Tra sottosuolo e sole

(Non) si diventa ciò che (non) si è.

La boutique del mistero

“Nessuno diceva niente. Nessuno voleva essere il primo a cedere. Ciascuno forse dubitava di sé, come facevo io, nell’incertezza se tutto quell’allarme fosse reale o semplicemente un’idea pazza, un’allucinazione, uno di quei pensieri assurdi che infatti nascono in treno quando si è un poco stanchi. La signora di fronte trasse un sospiro, simulando di essersi svegliata, e come chi uscendo dal sonno leva gli sguardi meccanicamente, così lei alzò le pupille fissandole, quasi per caso, alla maniglia del segnale d’allarme. E anche noi tutti guardammo l’orologio, con l’identico pensiero. Ma nessuno parlò o ebbe l’audacia di rompere il silenzio o semplicemente osò chiedere agli altri se avessero notato, fuori, qualcosa di allarmante”.

(Dino Buzzati, “La boutique del mistero”, racconto “Qualcosa era successo”)

In un’antologia di Letteratura italiana che conservo accanto a me dai tempi del Liceo, Cesare Segre rileva come fosse azzardato il paragone tra Dino Buzzati e Franz Kafka, da taluni proposto, scrivendo che “il paragone tra i due autori è diventato quasi di maniera, ma certo non tiene conto del dislivello esistente tra il grandissimo Kafka e l’onesto ma più superficiale Buzzati, che si potrà al più ritenere un attento e partecipe divulgatore delle tematiche diffuse dell’angoscia e dell’alienazione”. Di Buzzati avevo già letto, in passato, “Il deserto dei tartari”, “Il crollo della Baliverna” e “Un amore”, e francamente, pur apprezzando quei testi, il paragone con Kafka non aveva nemmeno sfiorato la mia testa. Certo, qua e là sono rinvenibili atmosfere “kafkiane”, specie nei racconti e nei romanzi più surreali, ma concordo con Segre nel dire che Kafka “agisce” a un livello diverso, almeno su di me. Lo stesso Buzzati, del resto, scrisse: “Da quando ho cominciato a scrivere, Kafka è stato la mia croce. Non c’è stato mio racconto, commedia dove qualcuno non ravvisasse somiglianze, derivazioni, imitazioni o addirittura sfrontati plagi a spese dello scrittore boemo. Alcuni critici denunciavano colpevoli analogie anche quando spedivo un telegramma….”. Messa così, sembra che questo sia un articolo di critica a Buzzati. Così non è, a me Buzzati è piaciuto, non sarei qui a scrivere di lui, essendomi promesso (finché resisto) di utilizzare questo spazio virtuale per parlare “di qualcuno” (spesso di me) e non “contro qualcuno”.

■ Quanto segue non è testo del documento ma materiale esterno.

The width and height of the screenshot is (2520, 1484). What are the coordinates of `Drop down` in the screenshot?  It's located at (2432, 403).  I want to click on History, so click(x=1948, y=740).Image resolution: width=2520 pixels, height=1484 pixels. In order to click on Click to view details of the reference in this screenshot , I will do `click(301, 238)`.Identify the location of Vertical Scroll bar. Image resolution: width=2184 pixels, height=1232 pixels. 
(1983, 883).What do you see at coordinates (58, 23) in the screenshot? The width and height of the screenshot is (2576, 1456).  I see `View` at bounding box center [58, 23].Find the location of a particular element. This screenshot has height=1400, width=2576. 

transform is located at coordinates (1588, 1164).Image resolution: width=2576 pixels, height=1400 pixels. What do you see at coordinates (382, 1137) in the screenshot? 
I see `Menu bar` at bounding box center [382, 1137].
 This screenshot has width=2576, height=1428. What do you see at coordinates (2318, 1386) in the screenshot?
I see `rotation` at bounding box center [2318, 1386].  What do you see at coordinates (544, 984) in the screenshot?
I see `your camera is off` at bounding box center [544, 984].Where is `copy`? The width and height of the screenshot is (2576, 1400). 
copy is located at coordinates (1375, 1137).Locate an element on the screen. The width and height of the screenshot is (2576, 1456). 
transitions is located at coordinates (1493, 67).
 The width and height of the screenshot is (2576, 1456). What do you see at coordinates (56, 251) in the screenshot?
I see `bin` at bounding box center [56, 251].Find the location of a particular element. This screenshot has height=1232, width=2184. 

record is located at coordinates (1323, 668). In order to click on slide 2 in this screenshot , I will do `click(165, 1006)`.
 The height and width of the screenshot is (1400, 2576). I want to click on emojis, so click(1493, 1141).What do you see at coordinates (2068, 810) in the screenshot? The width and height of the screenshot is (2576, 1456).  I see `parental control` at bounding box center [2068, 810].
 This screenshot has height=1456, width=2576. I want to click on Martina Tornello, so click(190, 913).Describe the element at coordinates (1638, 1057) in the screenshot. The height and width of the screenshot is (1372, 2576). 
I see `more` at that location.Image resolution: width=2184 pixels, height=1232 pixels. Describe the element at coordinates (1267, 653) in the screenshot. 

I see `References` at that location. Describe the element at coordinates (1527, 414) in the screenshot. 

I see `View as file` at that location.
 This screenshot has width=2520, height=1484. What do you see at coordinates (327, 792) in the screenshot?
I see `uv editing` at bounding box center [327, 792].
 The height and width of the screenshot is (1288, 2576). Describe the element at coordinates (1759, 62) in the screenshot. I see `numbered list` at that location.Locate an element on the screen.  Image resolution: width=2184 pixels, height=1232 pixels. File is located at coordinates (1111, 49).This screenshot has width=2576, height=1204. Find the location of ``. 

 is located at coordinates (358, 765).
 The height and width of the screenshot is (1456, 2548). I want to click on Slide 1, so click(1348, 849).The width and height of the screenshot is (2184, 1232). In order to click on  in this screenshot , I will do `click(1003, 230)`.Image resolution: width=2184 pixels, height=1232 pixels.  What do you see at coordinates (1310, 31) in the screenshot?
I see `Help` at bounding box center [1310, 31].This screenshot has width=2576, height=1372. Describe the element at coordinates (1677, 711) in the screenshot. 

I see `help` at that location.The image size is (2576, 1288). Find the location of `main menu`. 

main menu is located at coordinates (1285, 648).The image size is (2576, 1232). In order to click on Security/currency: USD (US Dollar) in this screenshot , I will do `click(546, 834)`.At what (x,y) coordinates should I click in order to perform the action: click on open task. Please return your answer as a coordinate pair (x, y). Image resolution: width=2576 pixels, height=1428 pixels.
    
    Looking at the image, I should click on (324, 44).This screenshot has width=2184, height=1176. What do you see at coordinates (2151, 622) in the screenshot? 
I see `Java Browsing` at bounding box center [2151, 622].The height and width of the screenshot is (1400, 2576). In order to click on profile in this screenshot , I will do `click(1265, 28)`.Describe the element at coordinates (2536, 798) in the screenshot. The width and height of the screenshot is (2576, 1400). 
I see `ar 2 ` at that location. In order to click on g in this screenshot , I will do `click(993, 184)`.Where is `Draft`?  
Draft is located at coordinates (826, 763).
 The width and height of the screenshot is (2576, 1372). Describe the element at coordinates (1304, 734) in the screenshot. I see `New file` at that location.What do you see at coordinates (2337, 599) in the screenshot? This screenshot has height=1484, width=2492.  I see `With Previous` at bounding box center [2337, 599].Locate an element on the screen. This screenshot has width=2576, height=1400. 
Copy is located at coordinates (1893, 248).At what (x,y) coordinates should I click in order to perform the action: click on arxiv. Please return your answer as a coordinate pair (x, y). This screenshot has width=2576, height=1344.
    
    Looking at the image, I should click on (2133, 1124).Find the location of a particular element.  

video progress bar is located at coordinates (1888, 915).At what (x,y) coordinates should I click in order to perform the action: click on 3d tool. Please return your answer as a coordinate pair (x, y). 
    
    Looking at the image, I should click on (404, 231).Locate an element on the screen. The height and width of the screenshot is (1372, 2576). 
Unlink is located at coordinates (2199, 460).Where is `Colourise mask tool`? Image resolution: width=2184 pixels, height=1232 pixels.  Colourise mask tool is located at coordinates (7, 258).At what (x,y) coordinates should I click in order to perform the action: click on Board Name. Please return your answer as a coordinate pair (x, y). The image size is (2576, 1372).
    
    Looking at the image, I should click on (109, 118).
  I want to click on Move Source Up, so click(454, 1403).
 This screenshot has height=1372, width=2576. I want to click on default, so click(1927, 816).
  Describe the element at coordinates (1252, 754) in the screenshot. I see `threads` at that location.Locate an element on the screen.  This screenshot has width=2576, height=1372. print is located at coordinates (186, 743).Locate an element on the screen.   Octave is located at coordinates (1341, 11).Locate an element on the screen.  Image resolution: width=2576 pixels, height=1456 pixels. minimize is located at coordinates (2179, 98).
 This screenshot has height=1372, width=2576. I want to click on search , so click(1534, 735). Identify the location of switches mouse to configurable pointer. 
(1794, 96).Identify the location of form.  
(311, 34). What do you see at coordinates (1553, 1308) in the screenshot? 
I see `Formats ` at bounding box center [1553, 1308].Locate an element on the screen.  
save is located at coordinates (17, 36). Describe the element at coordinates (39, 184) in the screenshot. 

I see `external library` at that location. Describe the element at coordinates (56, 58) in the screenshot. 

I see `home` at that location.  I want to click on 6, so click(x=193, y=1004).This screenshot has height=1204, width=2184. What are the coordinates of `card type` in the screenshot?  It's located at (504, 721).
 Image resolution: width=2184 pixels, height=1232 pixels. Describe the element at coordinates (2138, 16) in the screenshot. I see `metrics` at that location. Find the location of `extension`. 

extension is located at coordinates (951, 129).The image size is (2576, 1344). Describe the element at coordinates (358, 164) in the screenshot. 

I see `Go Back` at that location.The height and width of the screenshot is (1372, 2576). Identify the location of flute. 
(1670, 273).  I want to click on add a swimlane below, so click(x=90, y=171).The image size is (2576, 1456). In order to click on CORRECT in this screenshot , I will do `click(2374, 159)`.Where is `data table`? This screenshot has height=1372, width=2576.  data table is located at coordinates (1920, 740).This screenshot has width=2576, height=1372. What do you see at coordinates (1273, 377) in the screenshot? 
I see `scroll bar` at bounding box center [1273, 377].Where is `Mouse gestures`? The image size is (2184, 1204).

A parte gli impropri paragoni con Kafka, suggerisco a chi volesse approfondire la conoscenza di Buzzati la lettura di “La boutique del mistero”, una raccolta di racconti. Tranne un paio, gli altri sono tutti molto brevi, eterogenei ma accomunati da un comune intento di esprimere l’assurdo, l’incomunicabilità, il mistero e il grottesco dell’esistenza. I personaggi protagonisti dei racconti di Buzzati inseguono qualcosa d’inafferrabile o scappano da qualcosa d’impalpabile, muovendosi in mondi spesso surreali, tra topi enormi, ectoplasmi che si palesano all’improvviso, strambi ospedali con i malati suddivisi in sette inquietanti piani o piuttosto cani mistici. L’elemento fantastico, molto caratteristico nella scrittura di Buzzati, non scade quasi mai a mero esercizio stilistico, e l’autore riesce ad affrontare paure e desideri senza lunghe filippiche retoriche e strappando anche sorrisi, il che non guasta, talvolta.

Devo dire che alcuni racconti mi sono parsi più deboli, qualcuno anche forzato a dire il vero, ma nel complesso si è trattato di una lettura gradevole, che mi sento di consigliare, ribadendo che è bene lasciare a Buzzati ciò che è di Buzzati (e non è poco, ripeto) e a Kafka ciò che è di Kafka.